TEMPO.CO, Jakarta - Calon wakil presiden nomor urut 01, Ma’ruf Amin, menyebut pelaporan dirinya ke Badan Pengawas Pemilu (Bawaslu) tidak tepat. Ia pun merasa dirinya tidak bersalah, dan laporan tersebut sekedar tudingan saja.
Baca juga: Ma'ruf Amin Tanggapi Survei Litbang Kompas Soal Elektabilitas
"Apa salah saya? Kalau kenapa saya diam saja, karena menurut saya itu bukan sesuatu hal yang melanggar," kata Ma'ruf dalam keterangan tertulis yang diterima Tempo, Jumat 22 Maret 2019.
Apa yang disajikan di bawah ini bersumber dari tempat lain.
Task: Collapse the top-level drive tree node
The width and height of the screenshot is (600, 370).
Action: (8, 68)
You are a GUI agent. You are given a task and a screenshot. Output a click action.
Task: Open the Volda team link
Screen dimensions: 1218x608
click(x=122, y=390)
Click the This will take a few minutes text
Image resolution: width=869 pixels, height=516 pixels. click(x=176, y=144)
Advokat Peduli Pemilu sebelumnya melaporkan Ma'ruf Amin ke Bawaslu, Kamis, 21 Maret 2019. Ma'ruf dituding telah melakukan pembiaran tersebarnya berita bohong yang dilakukan oleh salah satu mubalig pada sebuah acara.
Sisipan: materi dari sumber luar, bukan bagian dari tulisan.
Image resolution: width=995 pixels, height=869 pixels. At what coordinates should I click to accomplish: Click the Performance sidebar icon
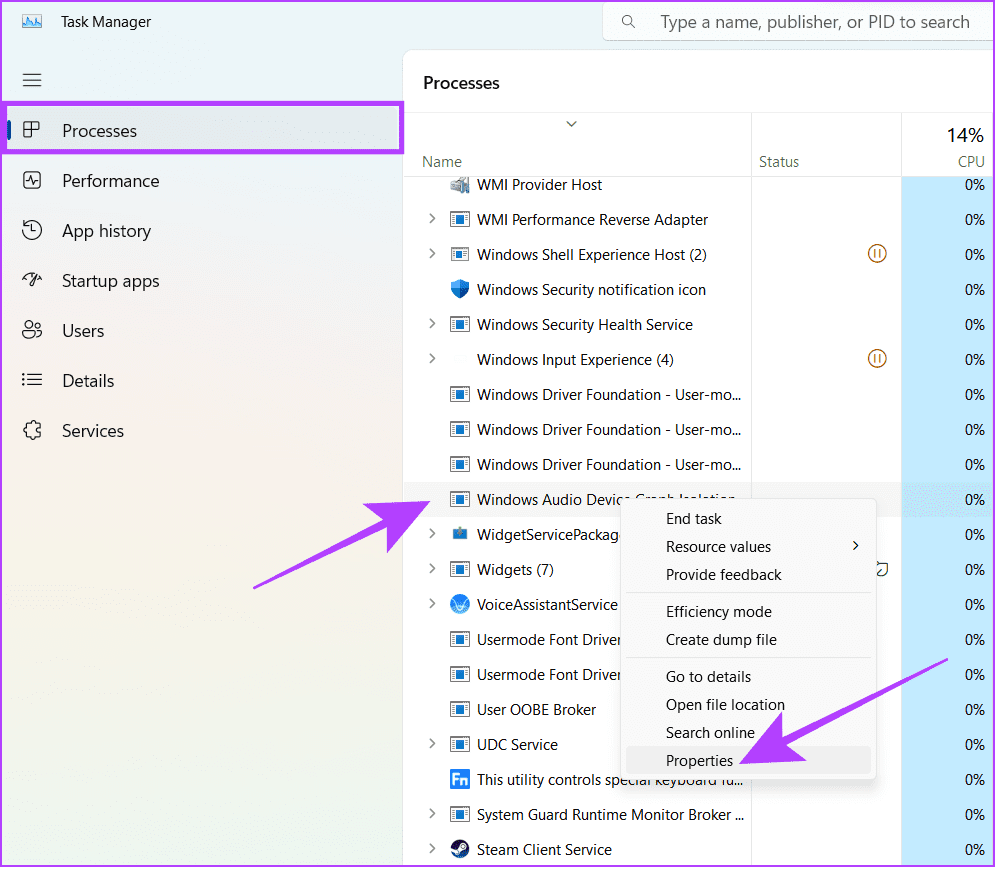pos(32,180)
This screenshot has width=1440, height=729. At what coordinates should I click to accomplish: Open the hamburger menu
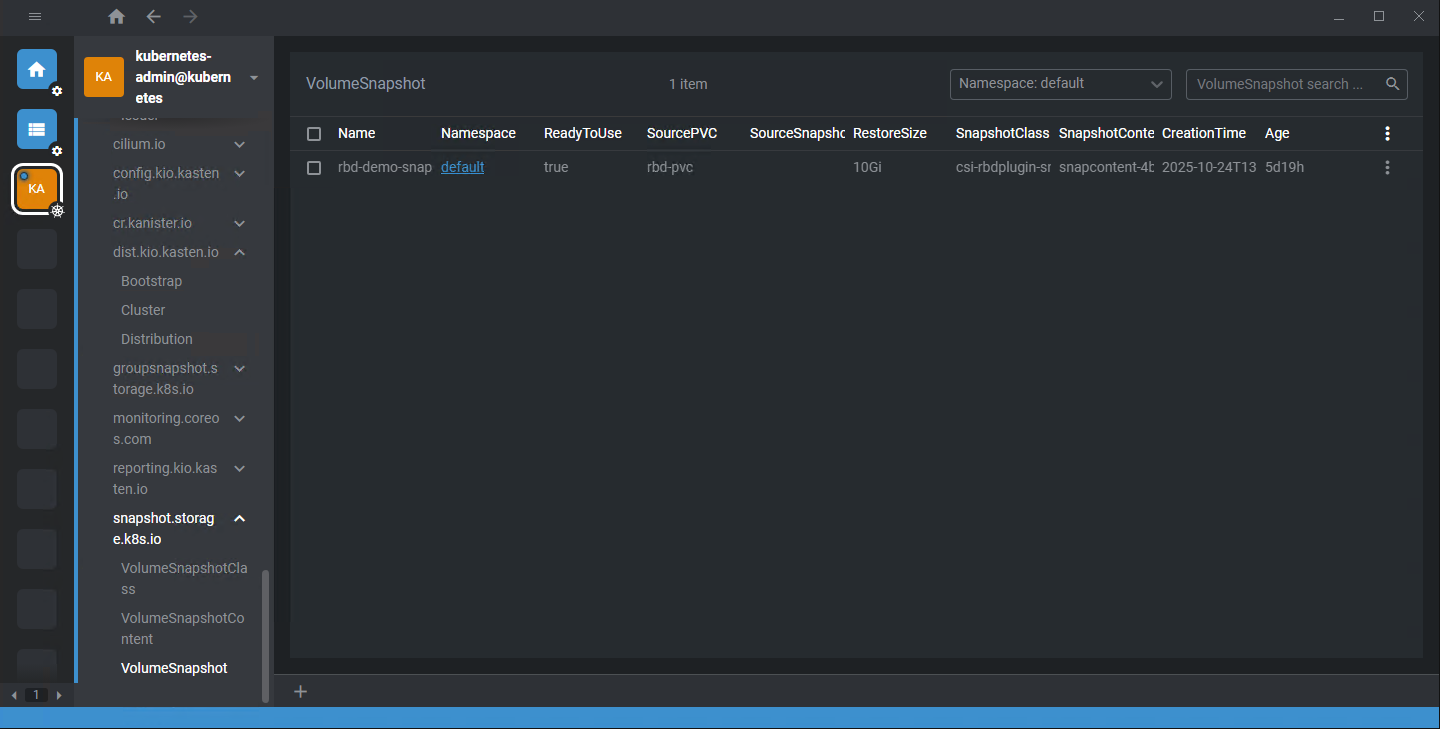coord(35,17)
Koordinator Advokat Peduli Pemilu, Papang Sapari, mengatakan laporan tersebut dibuat atas dasar tersebarnya video berdurasi 1 menit 25 detik di media sosial. Dalam video tersebut, seorang penceramah menyebutkan bahwa apabila Ma'ruf Amin bersama Jokowi tidak terpilih di Pilpres, tahlil dan zikir tak akan lagi berkumandang di Istana.
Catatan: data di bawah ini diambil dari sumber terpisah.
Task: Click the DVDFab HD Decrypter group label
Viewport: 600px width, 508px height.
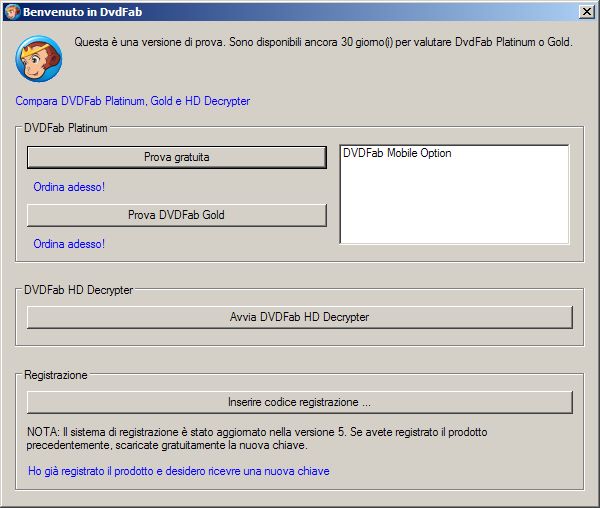Action: (79, 290)
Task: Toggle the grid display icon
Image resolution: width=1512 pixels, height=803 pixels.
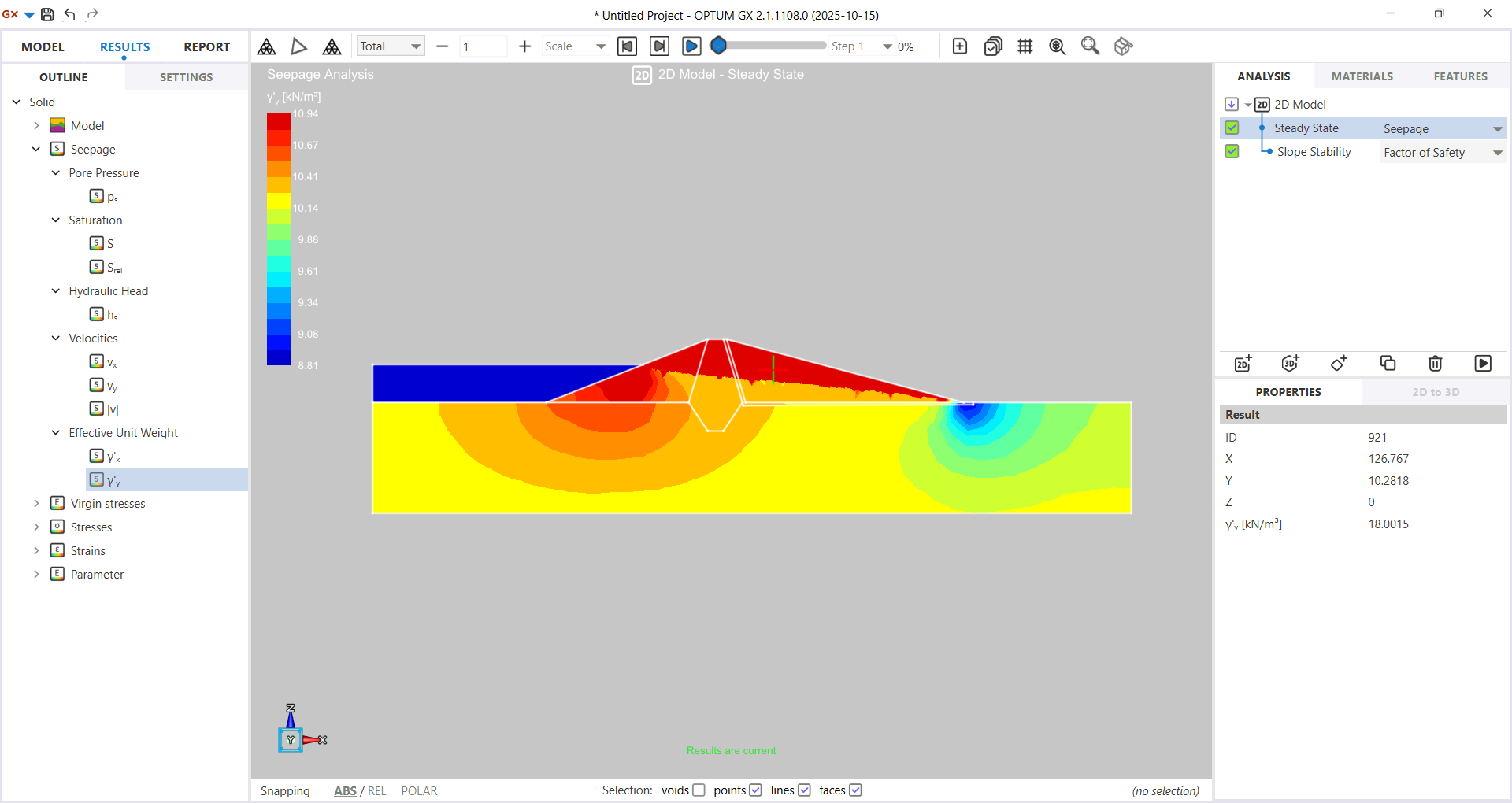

“(Yang dilaporkan) Ma'ruf Amin karena melakukan pembiaran. Dia mendengar sendiri dan melihat sendiri seharusnya dihentikan. Itu kan merugikan pihak 02,” ujar Papang kepada wartawan di Kantor Bawaslu, Jakarta, Kamis, 21 Maret 2019.
Ma'ruf mengaku tak habis pikir bagaimana pertemuan antar kiai itu bisa dipersoalkan. Ia pun mengaku tak mengerti kaitan antara sikap diamnya dalam forum itu, dikaitkan dengan penyebaran hoax.
"Menurut saya ya itu tidak tepat kalau dianggap melanggar kan bukan di tempat terbuka, belum mengajak orang," kata Ketua Umum Majelis Ulama Indonesia ini.
Menurut Ma'ruf, dalam pertemuan seperti itu merupakan hal yang wajar antar kiai bertukar pandangan. Sesama ulama bukan saling menceramahi, namun sama-sama mengingatkan.
Baca juga: Ma'ruf Amin: Rugi Jika Tidak Pilih Jokowi
Ma'ruf Amin menilai konten dalam pertemuan tersebut, adalah bentuk kekhawatiran kiai dan ulama tentang potensi penggurusan Islam rahmatan lil alamin, Islam Ahlussunah Wal Jamaah, dan Islam moderat. Sementara paham yang diamini Nahdlatul Ulama (NU) itu yang dianggap paling cocok untuk mempersatukan umat.
"Itu pertemuan di internal. Di dalam rumah kan itu bukan di luar, pertemuannya sesama kiai, nah kiai ketika masing-masing menyambut itu karena saling memberikan warning. Jangan sampai terjadi ini," lanjutnya.